Lezcano: Und auf einmal trifft er

Auch im Volksparkstadion traf Dario Lezcano. Unter Tomas Oral ist der Paraguayer so richtig aufgeblüht. Was ist das Erfolgsrezept von Oral was den südamerikanischen Stürmer angeht?

Zwei Tore in Duisburg, Tor zuhause gegen Kiel, Vorlage in Bielefeld und ein Tor gegen den HSV. Dario Lezcano macht das was er lange nicht gemacht hat: Tore schießen. Seine Effektivität hat sich stark verbessert. Der aktuelle Erfolg der Schanzer im Keller ist auch mit dem Namen Lezcano verbunden.
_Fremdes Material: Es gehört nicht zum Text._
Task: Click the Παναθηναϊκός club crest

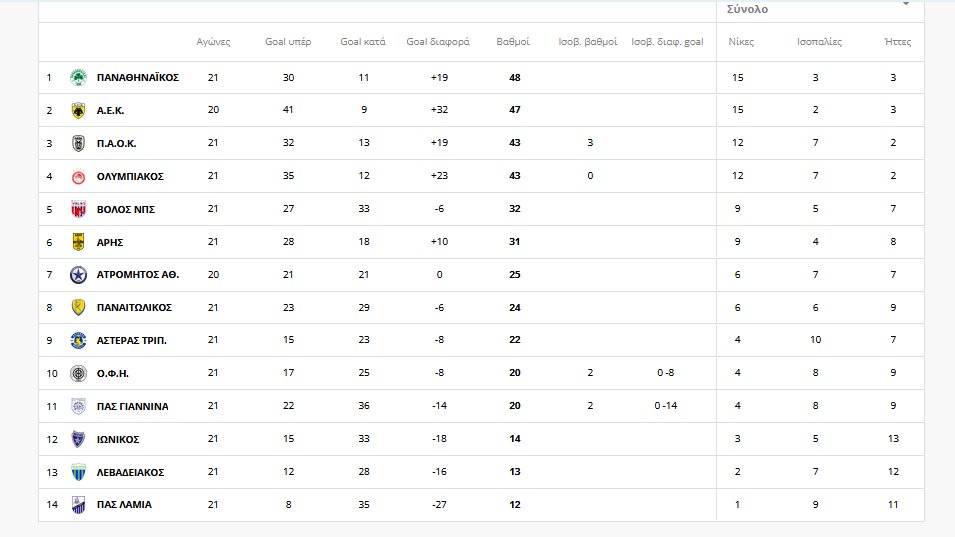Action: pos(78,77)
Mittlerweile hat Lezcano acht Tore auf der Habenseite. So oft hat Lezcano für die Schanzer in einer Saison noch nicht getroffen. Sein Spitzenwert lag bisher bei sechs Toren. Vor dem Tor ist aktuell auf ihn Verlass. Aber woher kommt dieser Aufwind? Die Erklärung die Tomas Oral nachdem Auswärtsspiel im Volksparkstadion abgab klingt simpel. „Dario braucht Wertschätzung und das Vertrauen, dass er die unangefochtene Nummer eins im Angriff ist.“

Dieses Gefühl hat Lezcano aktuell wohl. Auffallend ist auch, dass nicht mehr so oft fällt und vergeblich auf einen Freistoß oft. Die Umstellung auf eine „Doppel-Spitze“ mit Stefan Kutschke, kam Lezcano ebenfalls entgegen. Er hat jetzt mehr Platz, kann im Lauf angespielt werden und muss die Bälle nicht mehr nach unten pflücken und sich erst Richtung Tor drehen. Bisher war Lezcano meistens Einzelkämpfer im Angriff. Kutschke dagegen macht für ihn die Räume frei. Ein kluger Schachzug von Trainer Oral.

Gegen Darmstadt und Heidenheim kann der Südamerikaner sein Torekonto weiter aufbessern.